**EXERCISE PROMPT**
Answer from the text on electrocoating easy open can ends:
1. How are metal lids for food cans typically produced?
2. What can contact between the metal and the food or beverage lead to?
3. What is electrodeposition often used to repair?

The present invention relates to methods for electrocoating full panel easy open ends, wherein a surface of the end is substantially uncoated prior to electrodeposition.
The application of various treatment and pretreatment solutions to metals to retard or inhibit corrosion is well established. This is particularly true in the area of metal food cans. Coatings are applied to the interior of such containers to prevent the contents from contacting the metal of the container. Contact between the metal and the food or beverage can lead to corrosion of the metal container, which can then contaminate the food or beverage.
Metal lids for food cans are typically produced by an operation in which the lids are stamped from a metal sheet that has already been painted and/or varnished. As a result of the stamping procedure, cracking or breakage of the coating(s) can occur. Electrodeposition is often used to “repair” these cracks or breaks; an electrodepositable coating is deposited on those relatively small areas in which bare metal is exposed.
The present invention is directed to methods for electrocoating a substantially uncoated surface of a full panel easy open end, comprising electrodepositing on the end an electrodepositable coating. Full panel easy open ends prepared according to this method are also within the scope of the invention.

**DATA EXTRACT**
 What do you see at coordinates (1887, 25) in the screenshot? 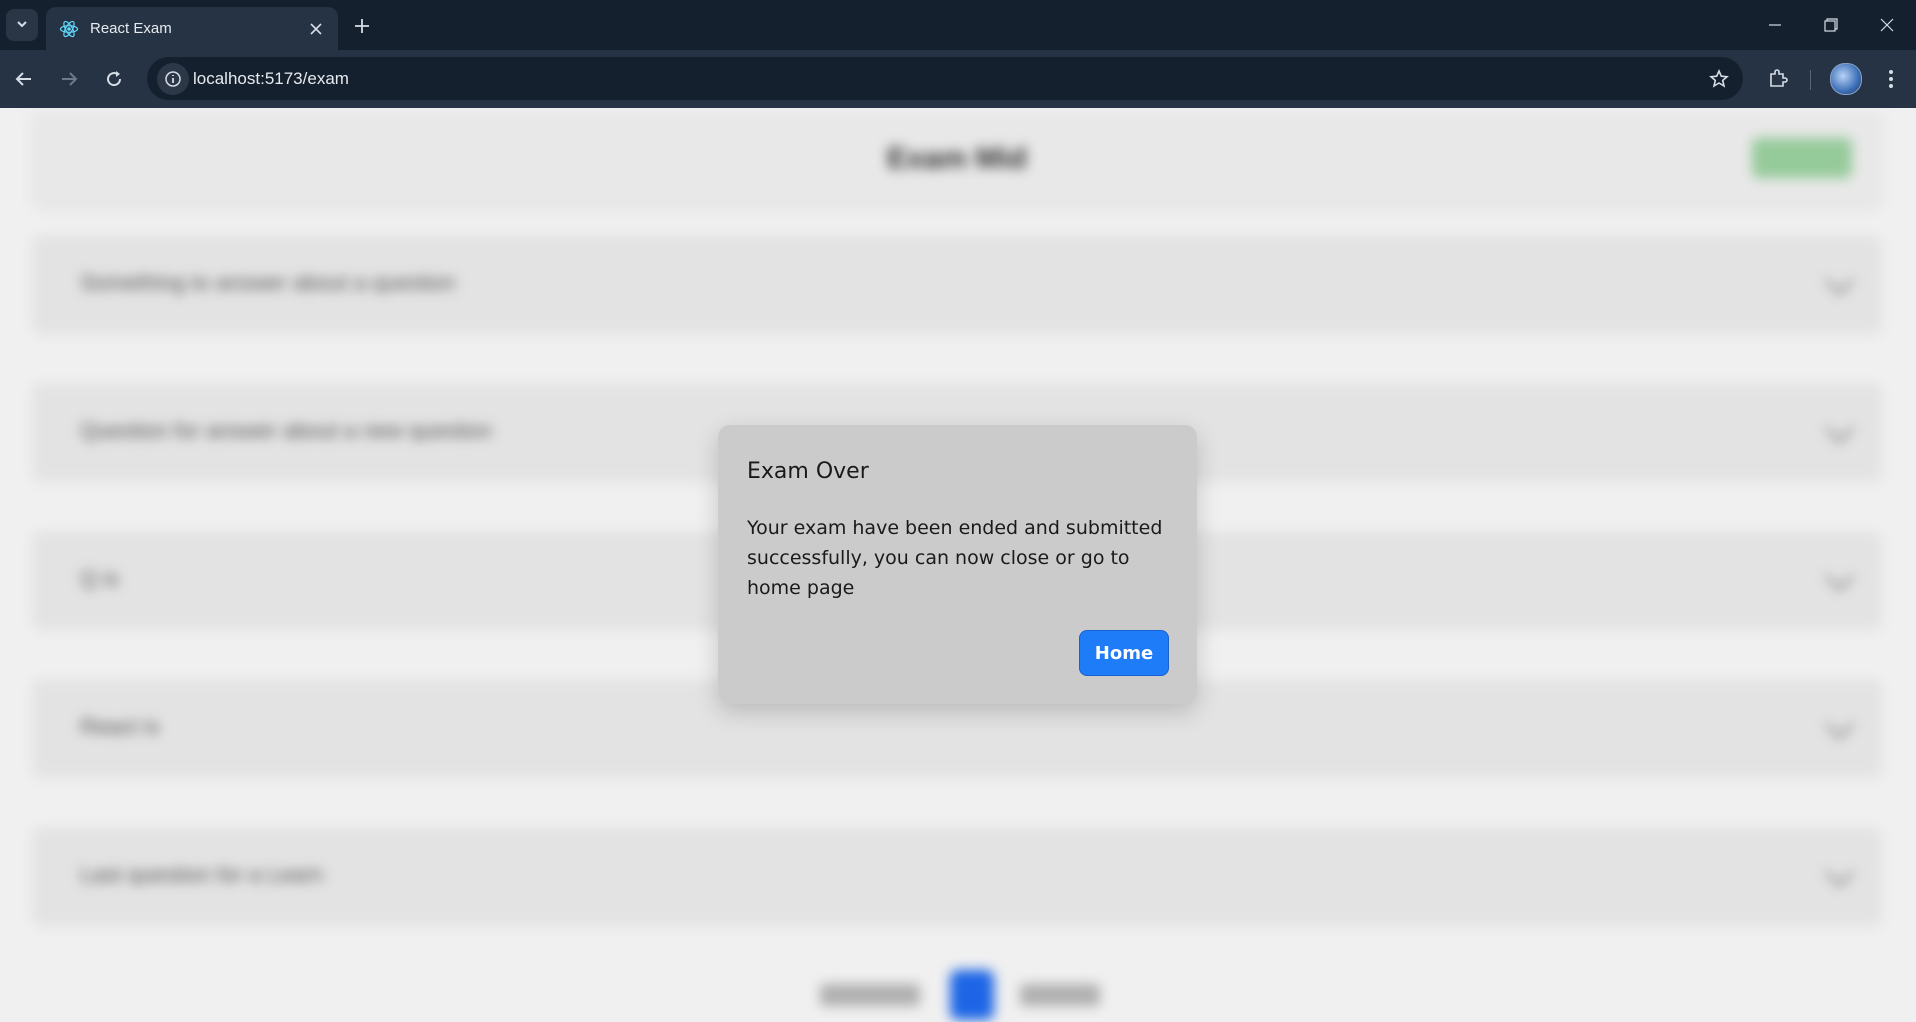
I see `close-window-icon` at bounding box center [1887, 25].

**SOLUTION TO THIS EXERCISE**
1. They are stamped from a metal sheet that has already been painted and/or varnished.
2. Corrosion of the metal container, which can then contaminate the food or beverage.
3. Cracks or breaks in the coating that occur during stamping, where bare metal is exposed.